• _THE INPUT_:
====
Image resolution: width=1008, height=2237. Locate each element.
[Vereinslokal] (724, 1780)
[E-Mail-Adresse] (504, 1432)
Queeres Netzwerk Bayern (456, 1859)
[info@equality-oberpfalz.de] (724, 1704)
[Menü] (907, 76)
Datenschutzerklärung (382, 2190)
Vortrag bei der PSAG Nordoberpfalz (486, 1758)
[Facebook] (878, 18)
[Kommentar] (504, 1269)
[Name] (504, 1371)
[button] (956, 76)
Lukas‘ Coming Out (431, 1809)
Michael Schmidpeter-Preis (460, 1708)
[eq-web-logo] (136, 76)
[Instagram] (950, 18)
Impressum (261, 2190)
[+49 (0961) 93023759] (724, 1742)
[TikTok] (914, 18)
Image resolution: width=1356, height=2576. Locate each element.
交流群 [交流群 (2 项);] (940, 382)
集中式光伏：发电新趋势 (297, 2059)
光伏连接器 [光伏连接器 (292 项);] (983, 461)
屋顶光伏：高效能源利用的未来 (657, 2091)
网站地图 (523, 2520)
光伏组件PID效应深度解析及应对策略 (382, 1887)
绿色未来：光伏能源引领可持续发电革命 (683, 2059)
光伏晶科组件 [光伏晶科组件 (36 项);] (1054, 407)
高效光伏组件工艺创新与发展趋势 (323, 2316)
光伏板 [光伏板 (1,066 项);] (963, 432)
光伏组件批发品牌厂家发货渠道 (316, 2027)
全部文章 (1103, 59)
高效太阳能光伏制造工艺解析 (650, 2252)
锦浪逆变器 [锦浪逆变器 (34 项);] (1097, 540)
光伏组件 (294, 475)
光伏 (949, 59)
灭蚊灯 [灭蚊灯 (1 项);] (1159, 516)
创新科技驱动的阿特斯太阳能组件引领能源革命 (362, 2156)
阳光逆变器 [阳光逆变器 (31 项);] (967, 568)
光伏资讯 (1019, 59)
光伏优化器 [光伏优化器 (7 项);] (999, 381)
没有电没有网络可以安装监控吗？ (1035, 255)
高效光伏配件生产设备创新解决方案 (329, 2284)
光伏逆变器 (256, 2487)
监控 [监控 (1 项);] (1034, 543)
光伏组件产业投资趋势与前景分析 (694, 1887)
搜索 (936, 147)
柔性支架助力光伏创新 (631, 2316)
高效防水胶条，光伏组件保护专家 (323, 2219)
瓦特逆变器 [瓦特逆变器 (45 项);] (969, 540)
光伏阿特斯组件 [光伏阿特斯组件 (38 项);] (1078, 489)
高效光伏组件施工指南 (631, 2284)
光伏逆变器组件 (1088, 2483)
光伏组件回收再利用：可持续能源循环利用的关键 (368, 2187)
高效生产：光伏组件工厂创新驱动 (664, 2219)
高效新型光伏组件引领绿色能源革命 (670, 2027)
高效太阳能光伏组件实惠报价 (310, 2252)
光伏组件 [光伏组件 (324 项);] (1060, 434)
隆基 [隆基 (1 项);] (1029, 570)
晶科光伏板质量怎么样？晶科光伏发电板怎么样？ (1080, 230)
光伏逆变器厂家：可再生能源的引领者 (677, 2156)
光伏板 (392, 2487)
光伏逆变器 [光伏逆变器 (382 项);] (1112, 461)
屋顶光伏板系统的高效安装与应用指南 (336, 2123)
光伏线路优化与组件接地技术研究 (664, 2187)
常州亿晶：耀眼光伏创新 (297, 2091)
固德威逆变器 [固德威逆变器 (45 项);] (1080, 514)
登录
====
• _EXERCISE DESCRIPTION_: Write out the lines from the start of the listing through the line containing "光伏逆变器组件 (1088, 2483)", inclusive, switching "Impressum" to "Imprint" and leaving everything else unchanged.

• _WRITTEN ANSWER_:
Image resolution: width=1008, height=2237. Locate each element.
[Vereinslokal] (724, 1780)
[E-Mail-Adresse] (504, 1432)
Queeres Netzwerk Bayern (456, 1859)
[info@equality-oberpfalz.de] (724, 1704)
[Menü] (907, 76)
Datenschutzerklärung (382, 2190)
Vortrag bei der PSAG Nordoberpfalz (486, 1758)
[Facebook] (878, 18)
[Kommentar] (504, 1269)
[Name] (504, 1371)
[button] (956, 76)
Lukas‘ Coming Out (431, 1809)
Michael Schmidpeter-Preis (460, 1708)
[eq-web-logo] (136, 76)
[Instagram] (950, 18)
Imprint (261, 2190)
[+49 (0961) 93023759] (724, 1742)
[TikTok] (914, 18)
Image resolution: width=1356, height=2576. Locate each element.
交流群 [交流群 (2 项);] (940, 382)
集中式光伏：发电新趋势 (297, 2059)
光伏连接器 [光伏连接器 (292 项);] (983, 461)
屋顶光伏：高效能源利用的未来 (657, 2091)
网站地图 (523, 2520)
光伏组件PID效应深度解析及应对策略 (382, 1887)
绿色未来：光伏能源引领可持续发电革命 (683, 2059)
光伏晶科组件 [光伏晶科组件 (36 项);] (1054, 407)
高效光伏组件工艺创新与发展趋势 (323, 2316)
光伏板 [光伏板 (1,066 项);] (963, 432)
光伏组件批发品牌厂家发货渠道 (316, 2027)
全部文章 (1103, 59)
高效太阳能光伏制造工艺解析 (650, 2252)
锦浪逆变器 [锦浪逆变器 (34 项);] (1097, 540)
光伏组件 (294, 475)
光伏 (949, 59)
灭蚊灯 [灭蚊灯 (1 项);] (1159, 516)
创新科技驱动的阿特斯太阳能组件引领能源革命 (362, 2156)
阳光逆变器 [阳光逆变器 (31 项);] (967, 568)
光伏资讯 (1019, 59)
光伏优化器 [光伏优化器 (7 项);] (999, 381)
没有电没有网络可以安装监控吗？ (1035, 255)
高效光伏配件生产设备创新解决方案 (329, 2284)
光伏逆变器 (256, 2487)
监控 [监控 (1 项);] (1034, 543)
光伏组件产业投资趋势与前景分析 (694, 1887)
搜索 (936, 147)
柔性支架助力光伏创新 (631, 2316)
高效防水胶条，光伏组件保护专家 (323, 2219)
瓦特逆变器 [瓦特逆变器 (45 项);] (969, 540)
光伏阿特斯组件 [光伏阿特斯组件 (38 项);] (1078, 489)
高效光伏组件施工指南 (631, 2284)
光伏逆变器组件 (1088, 2483)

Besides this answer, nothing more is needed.